We are (eek!) hosting Thanksgiving at our place this year. I’m feeling a bit of pressure to pull it all off…
Holidays can be a special time to spend with family and build traditions. But, they can also be stressful, especially for young children who are out of their normal routine. Scrambled schedules, rotating relatives, and tons of sugary treats can all contribute to emotional overwhelm and meltdowns!
So, whether you’re traveling across the country, or hosting at home, here are 6 quick tips to help your kids shine this season.
Fill Them In
Somehow my four-year-old got the idea that every holiday involves cupcakes and gifts. He was quite disappointed when Labor Day came and went without so much as a sprinkle. That’s when I realized that my son needs a clear description of each approaching holiday. Now, we talk about what will happen, who we will see, and what we will (and won’t) be eating.
Talk About Manners
A vocabulary reminder can help kids successfully navigate social interactions. Our boys are young so, please, thank you, and excuse me, are our basic rules.
But, sometimes greeting family members during the holidays can be tough for kids too…
We love this magic solution to help kids greet family members! It’s such a great tool from our friend Kelly over at The Reformed Idealist Mom.
Set Them Up for Success
I know that my boys can sit at the table for around eight minutes. Ten, if meatballs are involved. After that their “polite manners” disappear, along with utensils, sippy cups, and anything not nailed down to the table. Our Thanksgiving will not involve multiple courses.
Create a Hideaway
Sharing your home, your parents, and your toy box takes a lot of work. Kids may need a reprieve from all the action. That’s why we built a holiday hideaway. Ours is simple: a blanket thrown over a desk, some soft pillows and books. Our son knows that if he starts feeling frustrated or too crowded, he can retreat to this safe, calming space. If it gets to busy in the kitchen, I might just join him.

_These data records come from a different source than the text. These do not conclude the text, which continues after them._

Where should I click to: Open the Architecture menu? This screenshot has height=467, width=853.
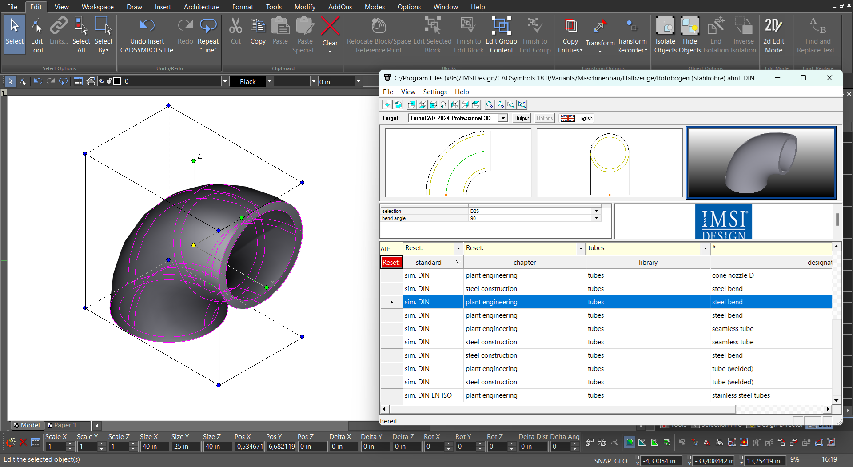coord(201,7)
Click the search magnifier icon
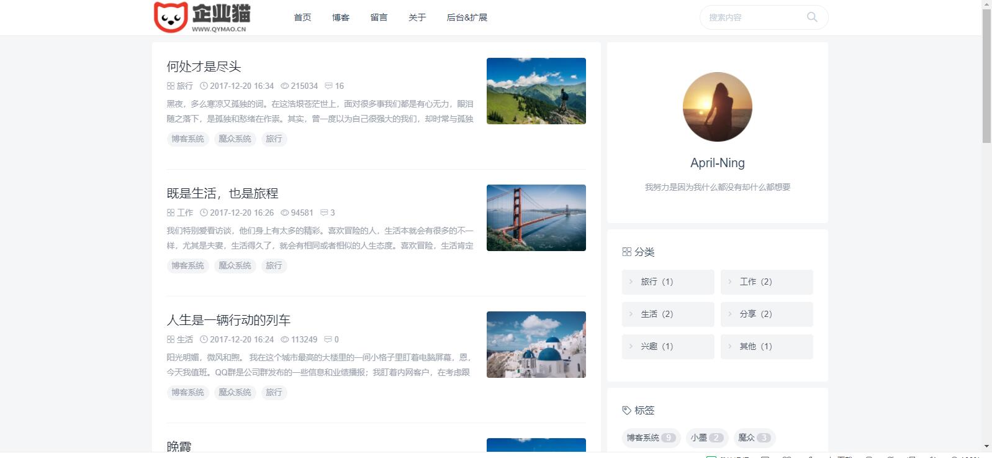The image size is (992, 458). (x=811, y=17)
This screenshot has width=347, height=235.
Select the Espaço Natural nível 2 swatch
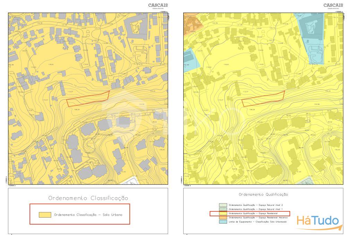[x=223, y=205]
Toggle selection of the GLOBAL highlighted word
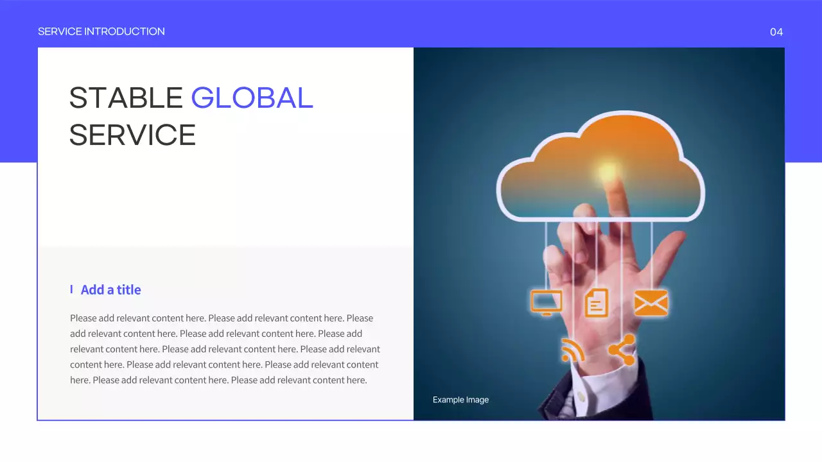Screen dimensions: 822x462 pyautogui.click(x=251, y=98)
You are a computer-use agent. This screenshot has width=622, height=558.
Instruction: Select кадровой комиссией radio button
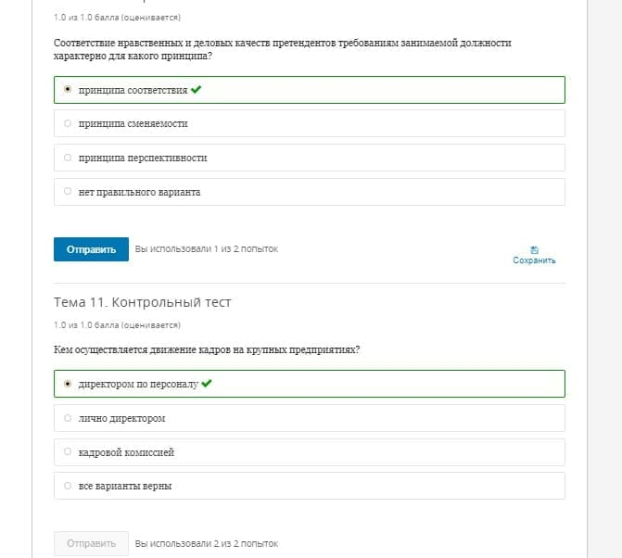[68, 451]
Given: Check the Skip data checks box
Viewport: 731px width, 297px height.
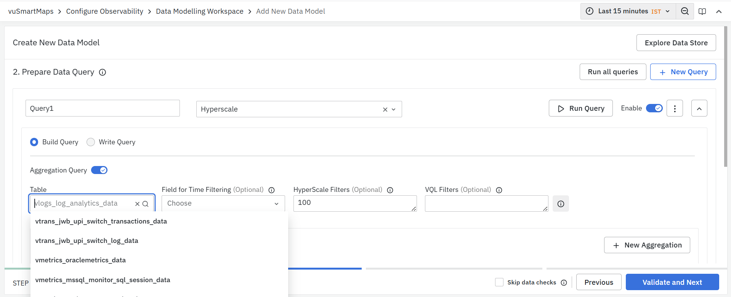Looking at the screenshot, I should click(499, 282).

Tip: Remember each child might need a different type of hideaway. Create separate spaces to meet the needs of each child in your family. Let older children create their own spaces ~ you might be surprised with what they come up with!
Snack!
Is there anything a good snack can’t fix? If you’re traveling for dinner, offer to bring a fruit platter and another dish your child likes. Also, some may disagree with me here, but I am not above smuggling cheese sticks and crackers in my bag (and my husband is not above eating them).
Take a Walk
When kept indoors too long, my boys start bouncing off the walls, and each other. Fresh air, the freedom to move their little legs, and a change of scenery always boosts their mood. About a half hour before dinner is the perfect time for us to get those wiggles out.
De-stress <— Bonus Tip: Don’t forget about YOU!
At our house, nothing seems to bring out childhood misbehavior like parental stress. I know that when I make time to get the exercise and rest that I need, our whole family is happier. So, if the stuffings not perfect, or the turkeys a little dry, I’m not going to sweat it. Instead I’m going to focus on what really matters, connecting with the people I love and feeling thankful for our time together.